The reason it doesn’t get a run much now is probably partly because it’s black and white, but mostly because the hero is an alcoholic, and that’s pretty much presented as a positive thing. Just imagine trying to pitch that one to a studio today. Yep, folks, we got us a loveable kid-friendly picture for the whole family about a guy who drinks in every scene in the movie and has an imaginary buddy who’s a white rabbit over six foot tall. You’d probably land in the nuthouse on the first bounce.

Anyway, it’s a shame, because this is one of those rare mold-denying timeless Hollywood studio pictures that effortlessly maintains a blithe tone of unforced farce. It captures a kind of idealized small-town life and makes its little points about the interesting and different ways people have their heads bent by everyday life, without the slightest strain or pain on the part of either movie or audience. (In a way it’s kind of One Flew Over the Cuckoo’s Nest territory thematically, but makes the same points doing a lot less overt hard work.)

Jimmy Stewart is at his most absent-mindedly likeable as Elwood P. Dowd who apparently has blithering piles of money and lives in a huge house, but doesn’t care about any of that, he just likes to go out drinking in low-life bars where he cheers everyone up with his generosity, unfailingly gentle, accepting manner, and also confuses them with his invisible giant rabbit buddy, Harvey.

His sister is a little more concerned, mainly because Dowd’s harmless eccentricity interferes with her plans to marry off her social-climbing hatchet-faced daughter, due to everyone figuring he’s mad. Also she’s starting to see the rabbit as well, which is bothering her.

Naturally, she tries to have Elwood committed, and naturally this works out a lot easier and better on paper than it does in real life, since the staff at the fairly demented local insane asylum wrongly assumes that she’s the jittery lunatic and that Dowd is just a regular happy guy, which on the surface of things is admittedly an easy mistake to make.

The story unfolds in a leisurely amiable series of confusions, and in general Harvey kind of feels like Arsenic and Old Lace (right down to one of the same cast members, Josephine Hull, who won an Oscar in this as the sister) only with a lot less pushing and running around.
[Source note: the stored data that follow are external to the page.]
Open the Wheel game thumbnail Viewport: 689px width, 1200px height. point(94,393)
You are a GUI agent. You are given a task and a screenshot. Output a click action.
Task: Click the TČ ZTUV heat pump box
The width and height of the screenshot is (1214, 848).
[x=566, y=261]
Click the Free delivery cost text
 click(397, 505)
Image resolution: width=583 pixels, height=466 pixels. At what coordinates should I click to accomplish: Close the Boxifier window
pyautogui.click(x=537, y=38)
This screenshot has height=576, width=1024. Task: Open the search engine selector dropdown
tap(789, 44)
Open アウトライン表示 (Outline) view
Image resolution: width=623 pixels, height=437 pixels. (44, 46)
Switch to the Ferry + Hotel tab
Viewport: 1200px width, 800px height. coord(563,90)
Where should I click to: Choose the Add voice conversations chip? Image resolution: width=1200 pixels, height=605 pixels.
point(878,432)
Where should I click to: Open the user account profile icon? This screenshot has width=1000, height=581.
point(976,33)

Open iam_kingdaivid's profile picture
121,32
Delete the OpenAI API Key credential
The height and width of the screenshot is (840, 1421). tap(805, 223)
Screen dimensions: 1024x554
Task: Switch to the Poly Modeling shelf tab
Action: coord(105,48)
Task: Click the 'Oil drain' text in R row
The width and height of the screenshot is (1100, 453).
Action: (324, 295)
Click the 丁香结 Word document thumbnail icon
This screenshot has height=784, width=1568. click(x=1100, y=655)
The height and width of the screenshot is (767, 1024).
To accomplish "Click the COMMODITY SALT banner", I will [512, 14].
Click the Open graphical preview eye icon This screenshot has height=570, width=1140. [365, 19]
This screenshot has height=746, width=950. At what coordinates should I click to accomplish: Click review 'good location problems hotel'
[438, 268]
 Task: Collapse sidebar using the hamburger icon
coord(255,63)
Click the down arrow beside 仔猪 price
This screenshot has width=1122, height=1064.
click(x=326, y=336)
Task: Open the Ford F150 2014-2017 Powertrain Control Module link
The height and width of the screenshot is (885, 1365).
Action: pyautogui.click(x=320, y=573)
Stewart probably never had a better vehicle for his most familiar screen persona than this picture. The on-screen explanation for how his character became that way comes late in the piece, and is the perfect rationale. Everything that’s done here is done well. If you’re not familiar with Harvey, or haven’t seen it in years, make the effort to catch it. It’s a real one-off.

(10 out of 11, on the MPHOAH scale)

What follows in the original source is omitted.